▸ Your assignment
Transcribe the records below word for word, beginning with the first line and stopping after the line that contains "Screen dimensions: 765x966"; pictures are not part of the copy.
====== Supplied entries ======
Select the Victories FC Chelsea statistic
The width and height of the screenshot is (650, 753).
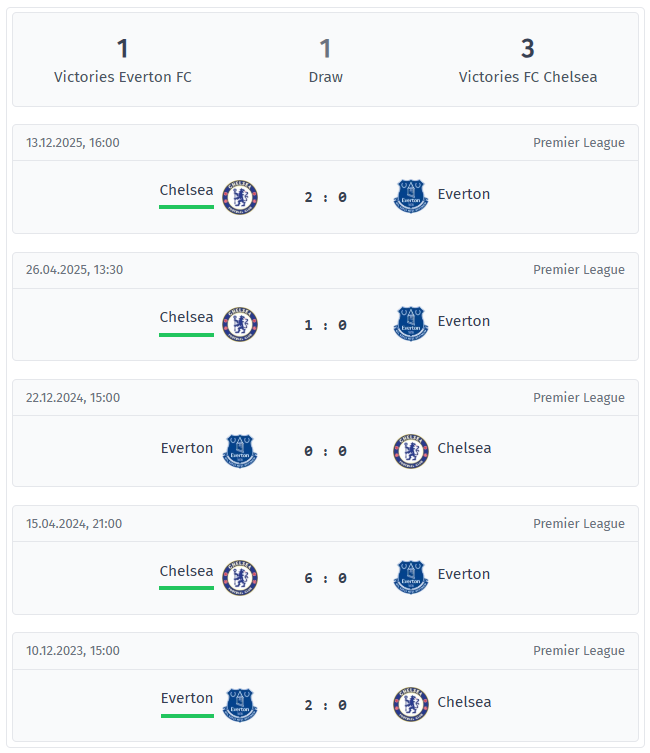pyautogui.click(x=528, y=60)
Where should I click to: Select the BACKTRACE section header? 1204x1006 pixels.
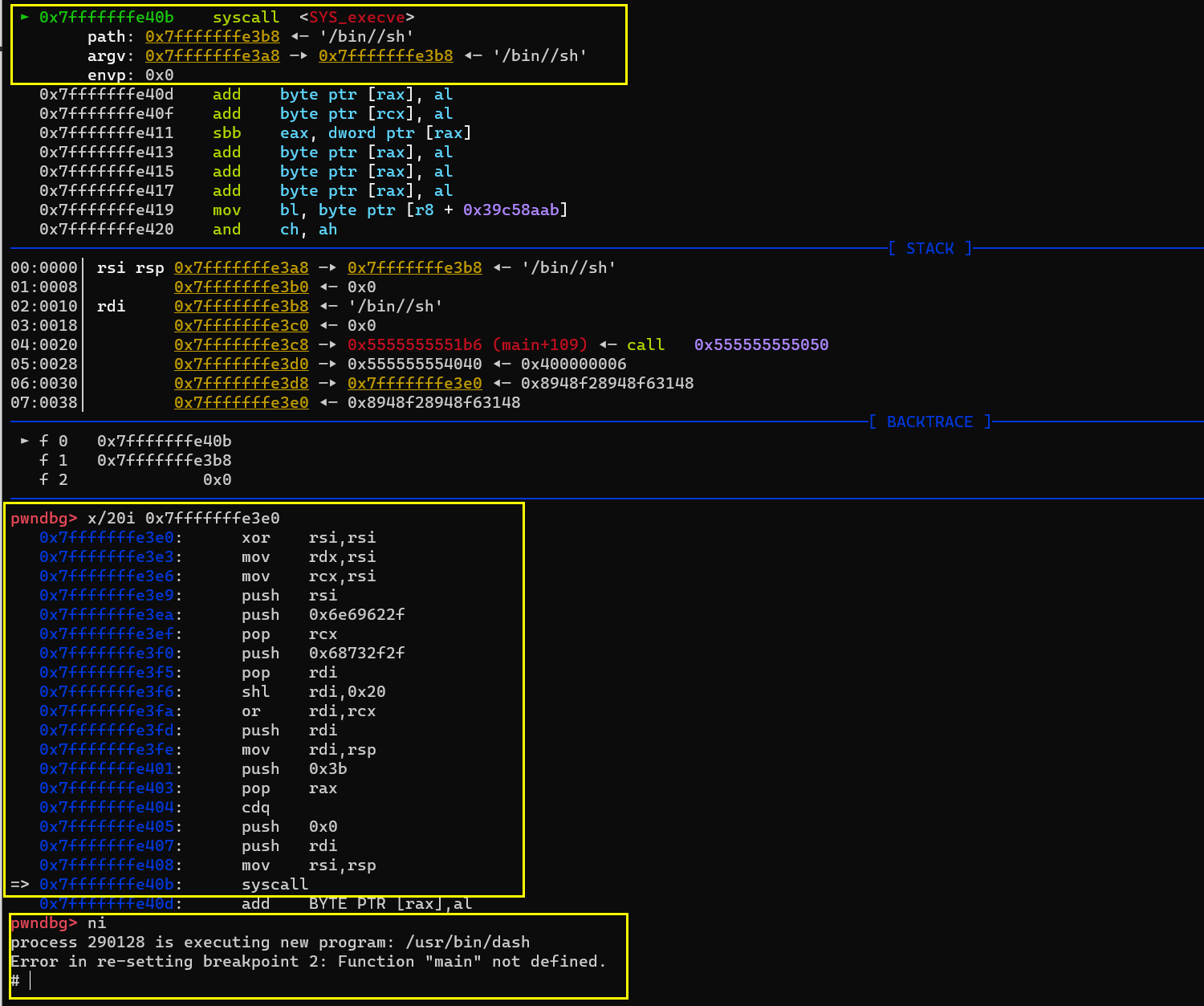pyautogui.click(x=929, y=422)
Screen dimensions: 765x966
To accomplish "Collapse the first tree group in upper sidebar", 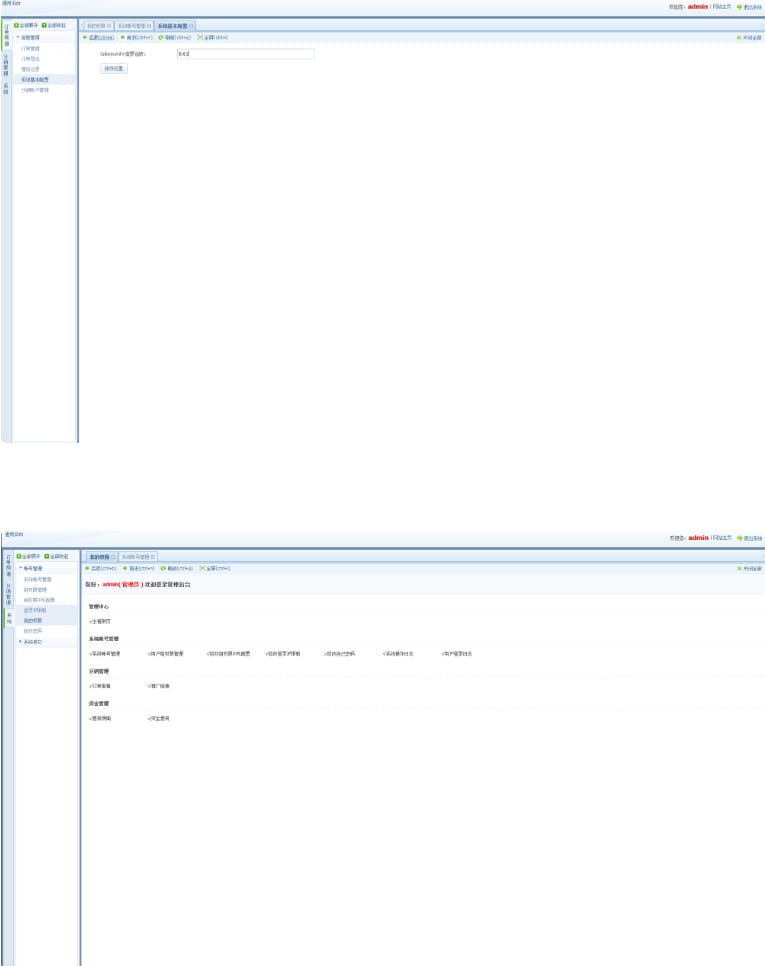I will (18, 37).
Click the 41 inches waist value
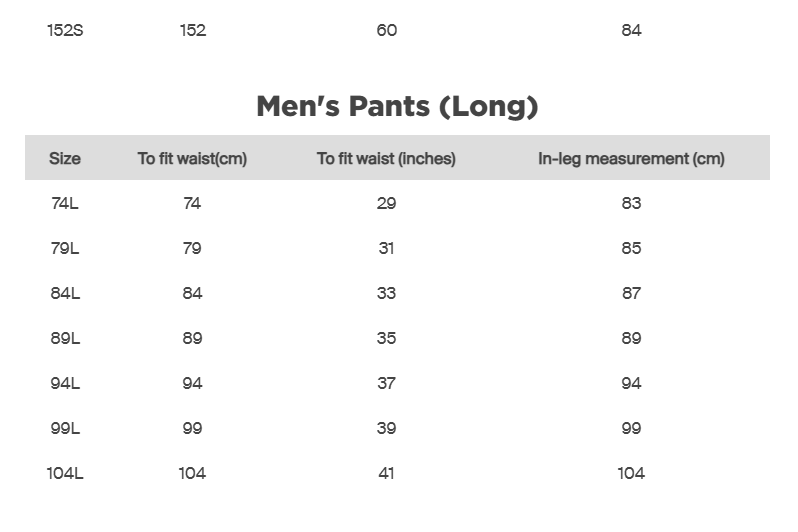 pyautogui.click(x=387, y=473)
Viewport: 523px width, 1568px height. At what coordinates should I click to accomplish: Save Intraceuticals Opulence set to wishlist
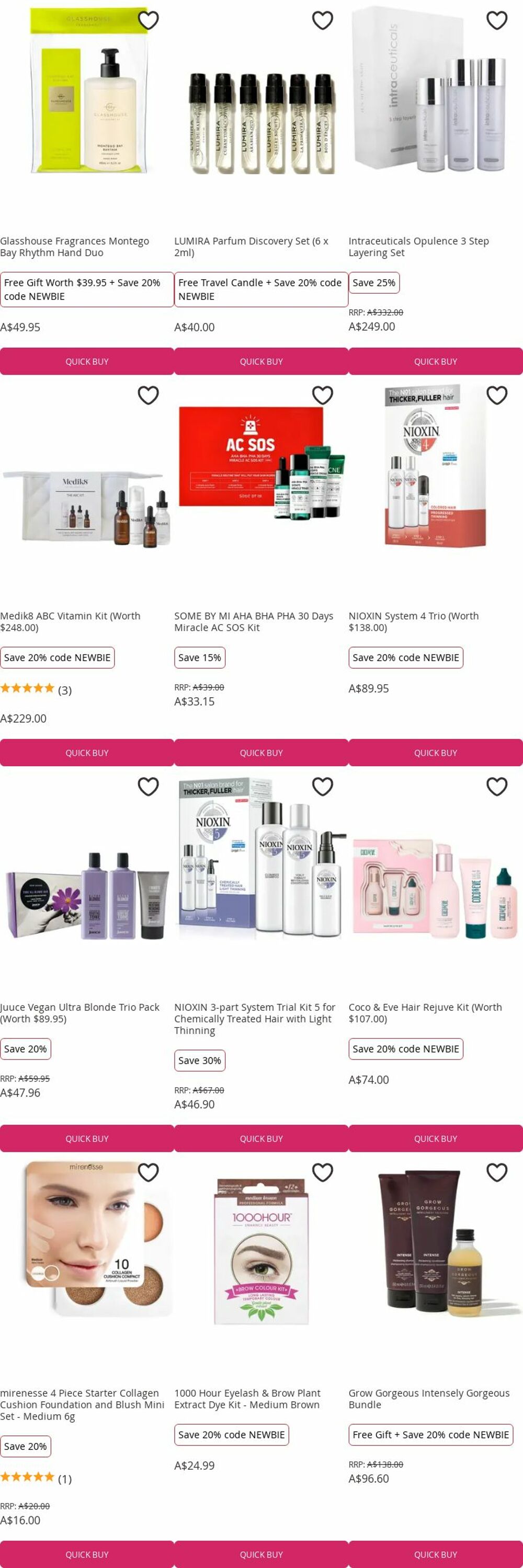coord(496,21)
======
▸ Response for this exercise
Select the Victories FC Chelsea statistic
The width and height of the screenshot is (650, 753).
pyautogui.click(x=528, y=60)
Where should I click to: Select the BACKTRACE section header? 1204x1006 pixels.
pyautogui.click(x=929, y=422)
Screen dimensions: 765x966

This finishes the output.